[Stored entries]
## BEGIN
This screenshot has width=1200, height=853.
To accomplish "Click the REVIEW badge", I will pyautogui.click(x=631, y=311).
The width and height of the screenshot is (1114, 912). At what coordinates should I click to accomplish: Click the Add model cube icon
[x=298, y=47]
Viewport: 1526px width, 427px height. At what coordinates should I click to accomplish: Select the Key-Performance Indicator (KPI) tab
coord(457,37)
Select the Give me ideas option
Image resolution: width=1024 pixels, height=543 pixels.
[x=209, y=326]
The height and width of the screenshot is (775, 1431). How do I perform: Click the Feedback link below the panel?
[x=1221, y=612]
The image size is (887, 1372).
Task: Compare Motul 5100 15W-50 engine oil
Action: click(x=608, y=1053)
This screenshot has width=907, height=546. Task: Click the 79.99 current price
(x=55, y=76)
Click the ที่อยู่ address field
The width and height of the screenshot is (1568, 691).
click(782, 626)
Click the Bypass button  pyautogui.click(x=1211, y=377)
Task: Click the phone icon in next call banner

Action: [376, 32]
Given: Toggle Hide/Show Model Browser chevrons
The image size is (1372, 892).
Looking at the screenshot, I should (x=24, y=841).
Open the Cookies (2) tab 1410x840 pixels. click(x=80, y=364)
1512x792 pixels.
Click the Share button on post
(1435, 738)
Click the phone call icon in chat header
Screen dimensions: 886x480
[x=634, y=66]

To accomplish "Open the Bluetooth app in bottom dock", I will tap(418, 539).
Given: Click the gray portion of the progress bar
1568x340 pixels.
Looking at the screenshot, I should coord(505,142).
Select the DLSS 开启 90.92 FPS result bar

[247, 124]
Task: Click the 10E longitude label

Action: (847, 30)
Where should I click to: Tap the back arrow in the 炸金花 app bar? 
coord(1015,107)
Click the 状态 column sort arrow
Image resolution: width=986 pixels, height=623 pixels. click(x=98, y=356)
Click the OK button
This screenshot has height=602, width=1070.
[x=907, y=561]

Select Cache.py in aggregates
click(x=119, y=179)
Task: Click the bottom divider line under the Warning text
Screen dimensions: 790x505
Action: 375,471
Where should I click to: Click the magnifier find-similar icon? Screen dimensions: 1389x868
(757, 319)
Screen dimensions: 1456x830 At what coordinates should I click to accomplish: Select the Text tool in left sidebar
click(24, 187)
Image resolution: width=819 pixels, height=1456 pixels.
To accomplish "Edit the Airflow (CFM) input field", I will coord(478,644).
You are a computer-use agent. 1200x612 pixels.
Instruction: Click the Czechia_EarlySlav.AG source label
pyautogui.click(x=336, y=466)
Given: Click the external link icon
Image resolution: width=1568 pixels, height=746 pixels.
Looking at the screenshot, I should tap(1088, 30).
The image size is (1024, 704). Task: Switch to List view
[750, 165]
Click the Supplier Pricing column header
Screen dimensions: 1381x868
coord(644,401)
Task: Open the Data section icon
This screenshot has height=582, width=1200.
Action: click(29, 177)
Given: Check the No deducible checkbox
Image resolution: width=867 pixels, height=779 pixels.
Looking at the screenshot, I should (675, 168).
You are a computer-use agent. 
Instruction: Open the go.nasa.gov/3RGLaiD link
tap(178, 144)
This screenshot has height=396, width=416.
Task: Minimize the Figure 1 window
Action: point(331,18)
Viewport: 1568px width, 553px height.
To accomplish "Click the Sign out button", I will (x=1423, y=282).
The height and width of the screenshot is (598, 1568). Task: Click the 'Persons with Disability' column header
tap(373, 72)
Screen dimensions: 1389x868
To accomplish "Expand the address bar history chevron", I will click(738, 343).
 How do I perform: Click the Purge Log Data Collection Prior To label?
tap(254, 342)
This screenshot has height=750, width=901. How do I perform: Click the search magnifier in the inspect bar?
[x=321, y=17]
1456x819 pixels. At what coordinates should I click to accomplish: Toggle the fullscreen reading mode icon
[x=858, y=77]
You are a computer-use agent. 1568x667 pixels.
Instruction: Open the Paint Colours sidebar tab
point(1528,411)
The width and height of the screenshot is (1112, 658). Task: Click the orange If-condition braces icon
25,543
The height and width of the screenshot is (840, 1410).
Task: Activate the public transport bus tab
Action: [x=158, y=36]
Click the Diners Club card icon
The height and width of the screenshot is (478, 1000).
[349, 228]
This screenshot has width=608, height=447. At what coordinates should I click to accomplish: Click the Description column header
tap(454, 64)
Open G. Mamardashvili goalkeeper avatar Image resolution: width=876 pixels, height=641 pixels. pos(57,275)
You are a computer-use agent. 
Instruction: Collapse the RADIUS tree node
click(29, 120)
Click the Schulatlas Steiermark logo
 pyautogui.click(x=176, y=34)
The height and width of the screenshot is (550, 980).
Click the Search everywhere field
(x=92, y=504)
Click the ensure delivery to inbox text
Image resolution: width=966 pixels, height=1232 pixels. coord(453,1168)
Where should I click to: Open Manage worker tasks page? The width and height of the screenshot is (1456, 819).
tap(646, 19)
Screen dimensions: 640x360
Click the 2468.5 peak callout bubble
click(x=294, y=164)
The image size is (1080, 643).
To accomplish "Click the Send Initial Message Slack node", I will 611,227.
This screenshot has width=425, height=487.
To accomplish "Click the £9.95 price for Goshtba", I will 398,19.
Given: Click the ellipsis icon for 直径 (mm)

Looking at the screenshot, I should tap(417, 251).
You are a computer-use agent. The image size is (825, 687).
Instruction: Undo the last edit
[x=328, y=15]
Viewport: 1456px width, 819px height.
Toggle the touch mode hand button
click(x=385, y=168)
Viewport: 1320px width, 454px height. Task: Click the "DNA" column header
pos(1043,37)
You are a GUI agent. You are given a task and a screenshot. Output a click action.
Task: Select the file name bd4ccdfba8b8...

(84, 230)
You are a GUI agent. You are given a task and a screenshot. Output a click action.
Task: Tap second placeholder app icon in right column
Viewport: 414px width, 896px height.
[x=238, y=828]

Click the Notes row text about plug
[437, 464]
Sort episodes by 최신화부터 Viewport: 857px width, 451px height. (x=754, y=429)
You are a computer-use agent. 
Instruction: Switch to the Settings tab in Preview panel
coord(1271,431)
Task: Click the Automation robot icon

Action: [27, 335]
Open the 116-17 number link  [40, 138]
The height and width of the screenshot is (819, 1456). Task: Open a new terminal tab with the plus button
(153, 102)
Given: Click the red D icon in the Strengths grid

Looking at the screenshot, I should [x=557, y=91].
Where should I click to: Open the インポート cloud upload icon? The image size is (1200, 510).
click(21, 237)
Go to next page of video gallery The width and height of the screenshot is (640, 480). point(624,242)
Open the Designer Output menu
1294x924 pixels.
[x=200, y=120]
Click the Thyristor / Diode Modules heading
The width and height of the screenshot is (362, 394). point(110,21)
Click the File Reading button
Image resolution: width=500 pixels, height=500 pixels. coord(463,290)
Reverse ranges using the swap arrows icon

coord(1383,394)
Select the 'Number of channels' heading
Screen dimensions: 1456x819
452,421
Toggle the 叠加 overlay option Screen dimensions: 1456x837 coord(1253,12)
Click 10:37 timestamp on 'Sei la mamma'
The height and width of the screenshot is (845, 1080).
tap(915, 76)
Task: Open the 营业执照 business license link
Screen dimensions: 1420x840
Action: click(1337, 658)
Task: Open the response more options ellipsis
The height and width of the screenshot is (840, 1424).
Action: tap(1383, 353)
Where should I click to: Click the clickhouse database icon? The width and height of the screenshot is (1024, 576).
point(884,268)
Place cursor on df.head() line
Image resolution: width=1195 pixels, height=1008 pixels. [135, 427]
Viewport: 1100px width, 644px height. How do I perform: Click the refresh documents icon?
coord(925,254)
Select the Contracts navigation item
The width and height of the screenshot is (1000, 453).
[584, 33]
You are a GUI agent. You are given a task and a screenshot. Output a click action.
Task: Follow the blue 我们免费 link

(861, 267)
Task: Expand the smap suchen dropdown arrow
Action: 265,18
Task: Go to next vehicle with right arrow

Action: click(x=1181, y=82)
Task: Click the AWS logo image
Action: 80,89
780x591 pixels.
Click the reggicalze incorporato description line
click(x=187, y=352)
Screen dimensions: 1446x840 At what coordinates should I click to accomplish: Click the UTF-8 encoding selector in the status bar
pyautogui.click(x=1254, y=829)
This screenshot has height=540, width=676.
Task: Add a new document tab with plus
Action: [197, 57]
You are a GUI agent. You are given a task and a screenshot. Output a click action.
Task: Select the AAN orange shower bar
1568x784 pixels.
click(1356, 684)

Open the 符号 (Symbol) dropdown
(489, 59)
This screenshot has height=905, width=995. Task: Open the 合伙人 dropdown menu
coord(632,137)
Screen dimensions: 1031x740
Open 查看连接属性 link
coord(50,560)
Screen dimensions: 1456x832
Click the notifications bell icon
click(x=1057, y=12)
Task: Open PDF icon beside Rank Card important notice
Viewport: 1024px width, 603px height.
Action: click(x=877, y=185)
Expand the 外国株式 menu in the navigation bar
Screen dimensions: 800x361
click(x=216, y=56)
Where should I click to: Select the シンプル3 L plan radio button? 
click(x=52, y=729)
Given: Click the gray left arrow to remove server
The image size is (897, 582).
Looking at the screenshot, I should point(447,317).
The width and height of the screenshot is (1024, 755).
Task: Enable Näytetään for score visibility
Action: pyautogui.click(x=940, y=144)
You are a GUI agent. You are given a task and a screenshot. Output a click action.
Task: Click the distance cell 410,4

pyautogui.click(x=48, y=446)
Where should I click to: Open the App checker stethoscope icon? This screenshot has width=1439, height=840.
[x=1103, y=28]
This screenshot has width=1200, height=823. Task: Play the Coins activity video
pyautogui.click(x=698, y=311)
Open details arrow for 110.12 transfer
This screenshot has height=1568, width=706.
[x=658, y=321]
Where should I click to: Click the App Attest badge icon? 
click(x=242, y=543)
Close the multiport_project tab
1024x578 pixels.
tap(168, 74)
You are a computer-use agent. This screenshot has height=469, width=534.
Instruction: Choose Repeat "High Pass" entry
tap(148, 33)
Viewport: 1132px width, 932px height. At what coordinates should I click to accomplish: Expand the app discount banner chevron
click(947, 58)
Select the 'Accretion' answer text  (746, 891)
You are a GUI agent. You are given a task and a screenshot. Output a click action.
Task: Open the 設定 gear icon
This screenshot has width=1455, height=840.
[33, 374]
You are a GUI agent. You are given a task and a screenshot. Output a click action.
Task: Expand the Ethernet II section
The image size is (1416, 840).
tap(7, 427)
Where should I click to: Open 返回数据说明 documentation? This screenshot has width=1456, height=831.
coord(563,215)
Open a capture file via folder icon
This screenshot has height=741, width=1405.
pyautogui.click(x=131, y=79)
## END
Copy out, word for word, the stretch of the records from their first line through the line containing "[x=209, y=326]", with both ends included.

This screenshot has width=1200, height=853.
To accomplish "Click the REVIEW badge", I will pyautogui.click(x=631, y=311).
The width and height of the screenshot is (1114, 912). At what coordinates should I click to accomplish: Click the Add model cube icon
[x=298, y=47]
Viewport: 1526px width, 427px height. At what coordinates should I click to accomplish: Select the Key-Performance Indicator (KPI) tab
coord(457,37)
Select the Give me ideas option
Image resolution: width=1024 pixels, height=543 pixels.
[x=209, y=326]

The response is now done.